:: Data to process ::

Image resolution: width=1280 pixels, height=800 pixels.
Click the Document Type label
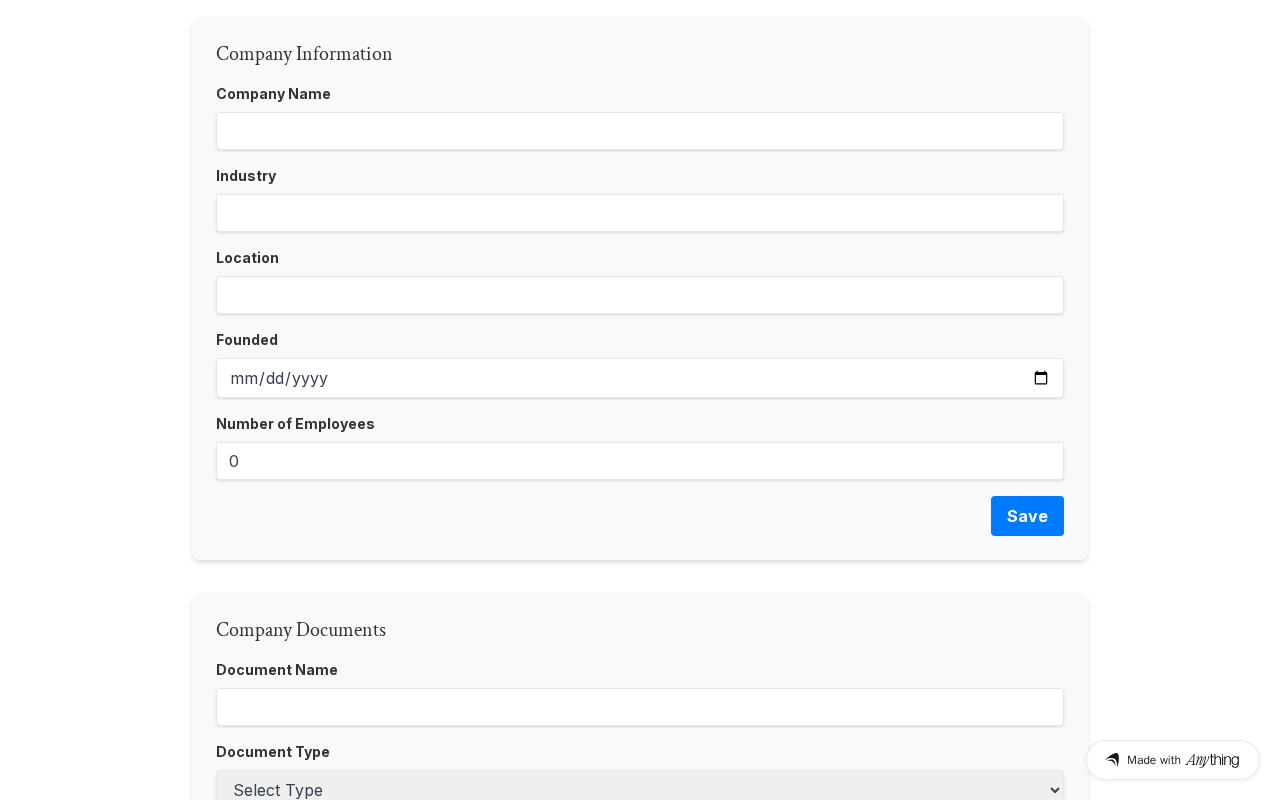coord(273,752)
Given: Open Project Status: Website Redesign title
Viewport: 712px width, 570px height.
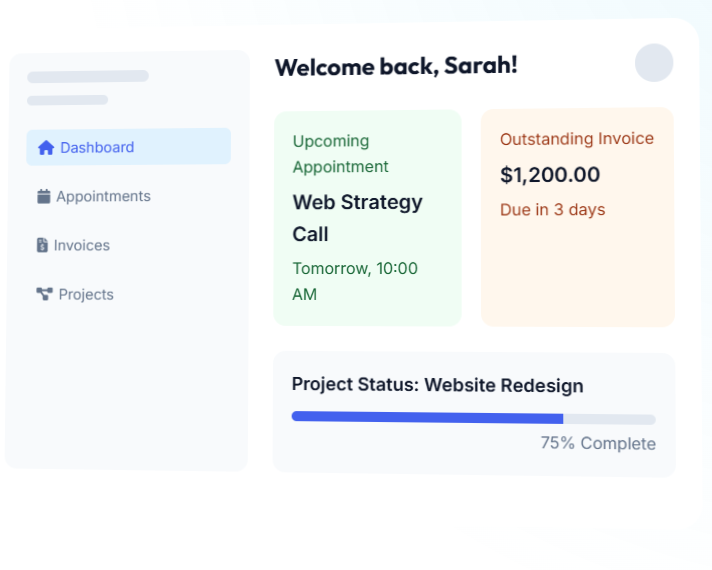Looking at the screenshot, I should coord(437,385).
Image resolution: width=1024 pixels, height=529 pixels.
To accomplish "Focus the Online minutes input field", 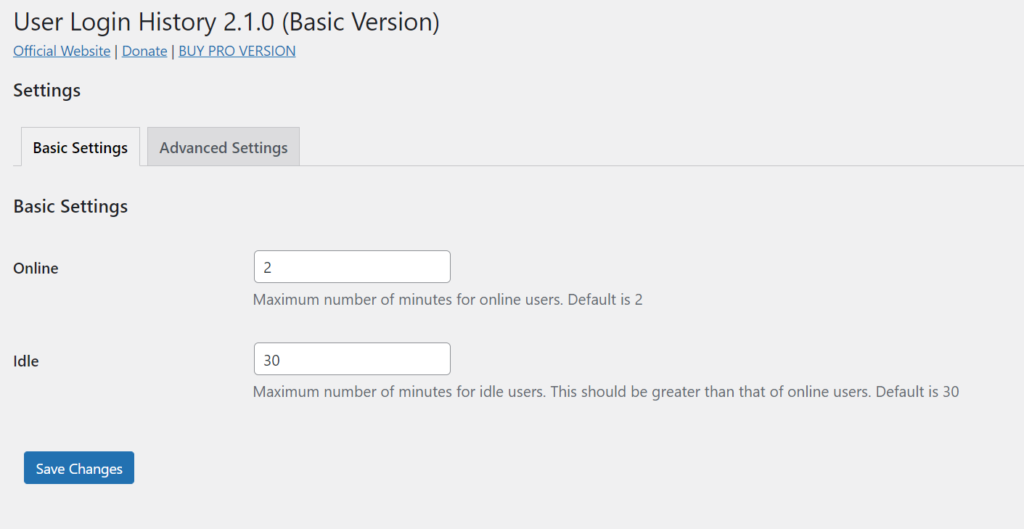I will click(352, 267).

:::

_What you have to do_
All lines with the word "pixels" should be copied from the material above.

_Result_
Image resolution: width=1280 pixels, height=800 pixels.
Image resolution: width=1024 pixels, height=529 pixels.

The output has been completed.